Am 14. November 2019 hatte Kriminalhauptkommissar (KHK) R.M., der die Ermittlungen gegen den mutmaßlichen IS-Statthalter in Deutschland Abu Walaa leitet, Folgendes ausgesagt: Eine Quelle des nordrhein-westfälischen LKA, die sogenannte VP 01, die sowohl die Gruppe um Abu Walaa in der DIK-Moschee in Hildesheim bespitzelte als auch engen Kontakt zu Anis Amri pflegte, sei vom BKA systematisch abqualifiziert worden, um sie "aus dem Spiel zu nehmen" und von Amri abzuziehen (Der Amri-Skandal erreicht Ex-Innenminister de Maizière).
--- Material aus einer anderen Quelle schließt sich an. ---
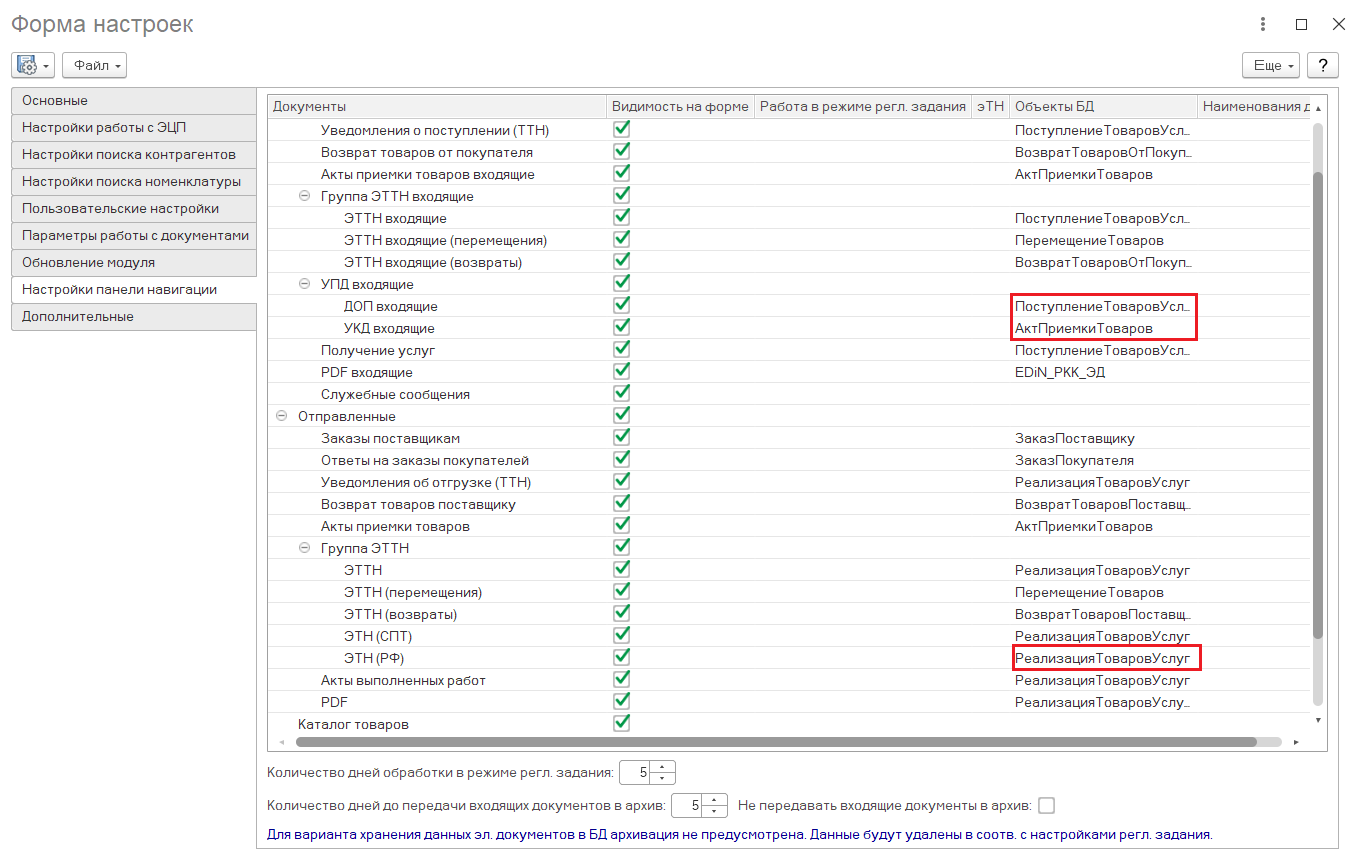Open the Файл dropdown menu
Image resolution: width=1359 pixels, height=860 pixels.
tap(94, 65)

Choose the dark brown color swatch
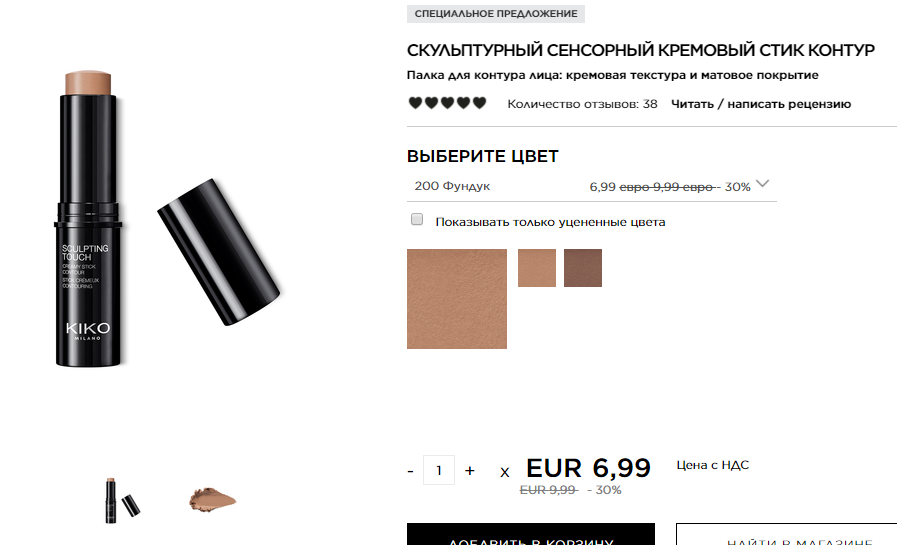point(583,268)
Amri gilt den Ermittlern heute als der Attentäter vom Breitscheidplatz, verantwortlich für zwölf Tote. Dass auch das inzwischen längst nicht mehr so sicher und seine genaue Rolle bei dem Anschlag offen ist, sei an dieser Stelle nur vermerkt. Einzig gesicherter Fakt ist, dass er um die Tatzeit herum in der Nähe des Tatortes Breitscheidplatz war.
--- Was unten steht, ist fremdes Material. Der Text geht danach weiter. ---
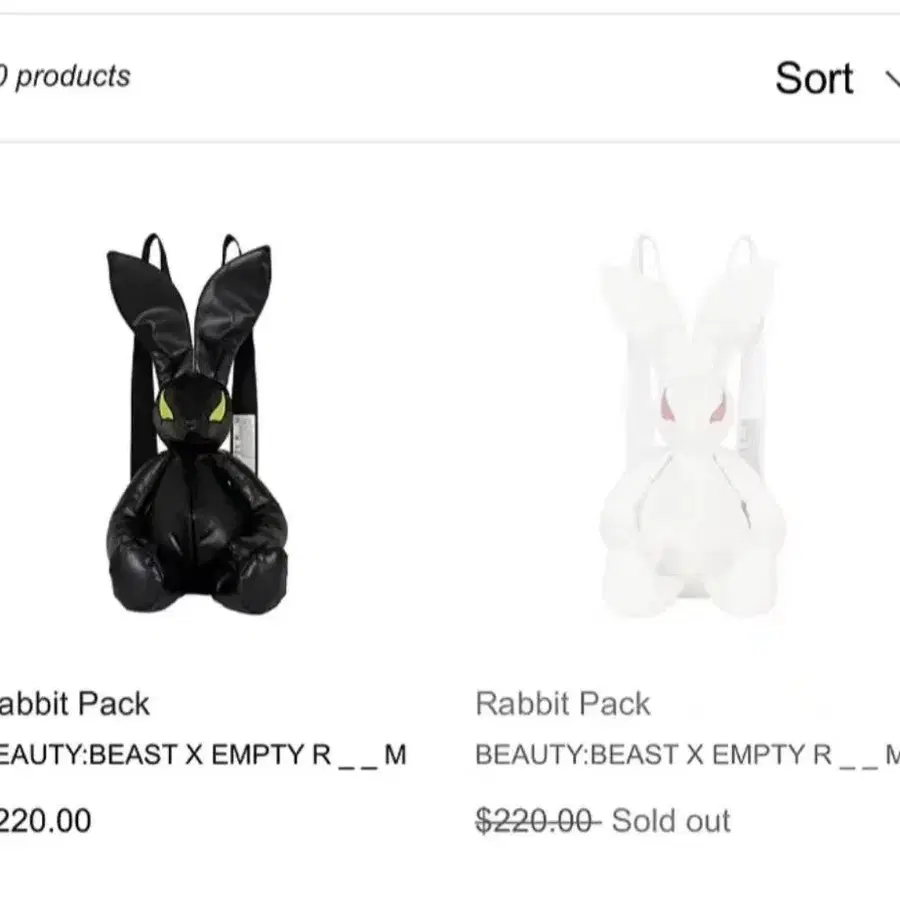Viewport: 900px width, 900px height.
Task: Click the Sort chevron arrow
Action: tap(893, 80)
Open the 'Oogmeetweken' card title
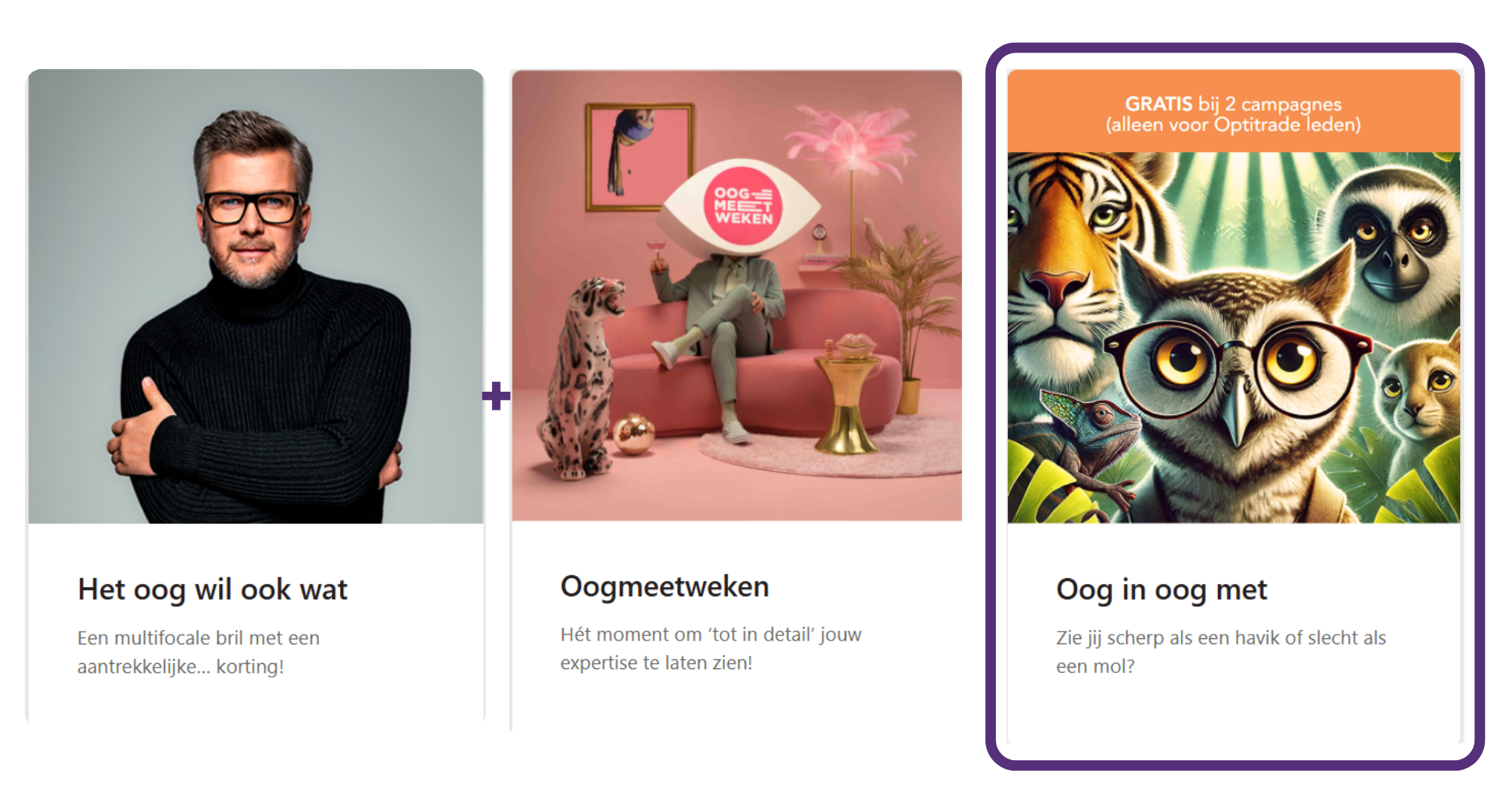Screen dimensions: 1512x812 click(665, 586)
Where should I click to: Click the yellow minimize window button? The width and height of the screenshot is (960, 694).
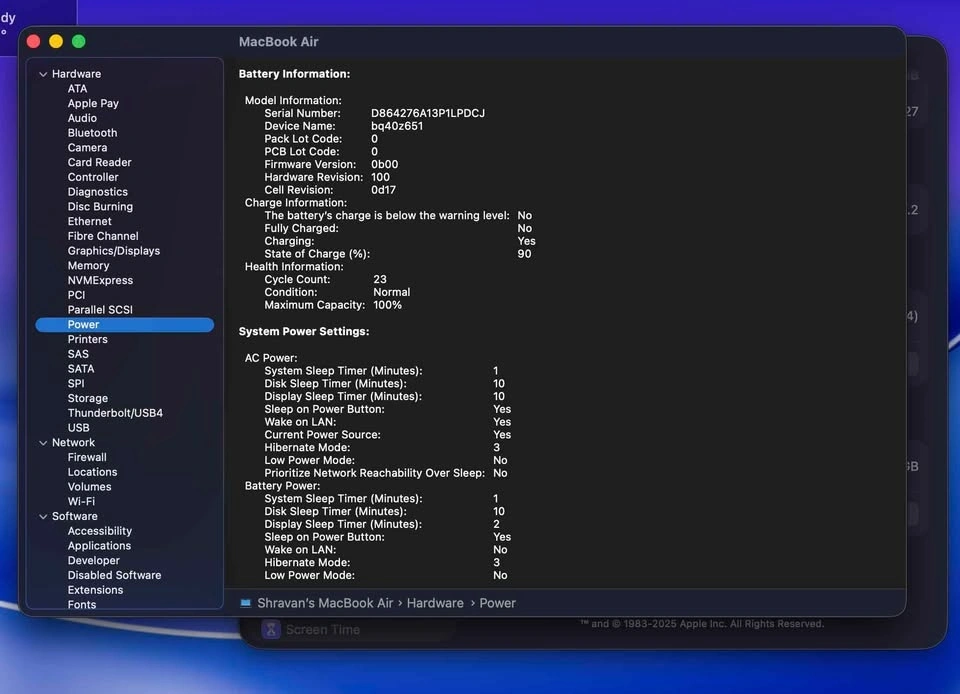click(x=56, y=41)
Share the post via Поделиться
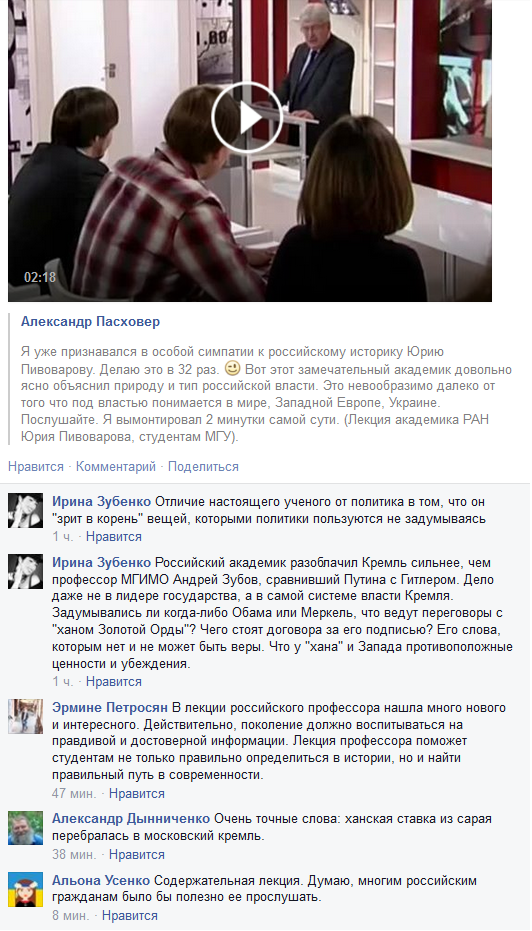 [x=203, y=467]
Ende 2015, Anfang 2016 berichtete die VP 01 jedenfalls über Anschlagsphantasien Amris. Dennoch habe das BKA die VP 01 "kaputtschreiben" wollen, so der Zeuge R.M. vor vier Wochen. Der BKA-Vertreter Philipp K. habe ihm in einem Vier-Augen-Gespräch erklärt, die Order dazu käme von "ganz oben", sprich von dem BKA-Kriminaldirektor Sven Kurenbach und aus dem Bundesinnenministerium.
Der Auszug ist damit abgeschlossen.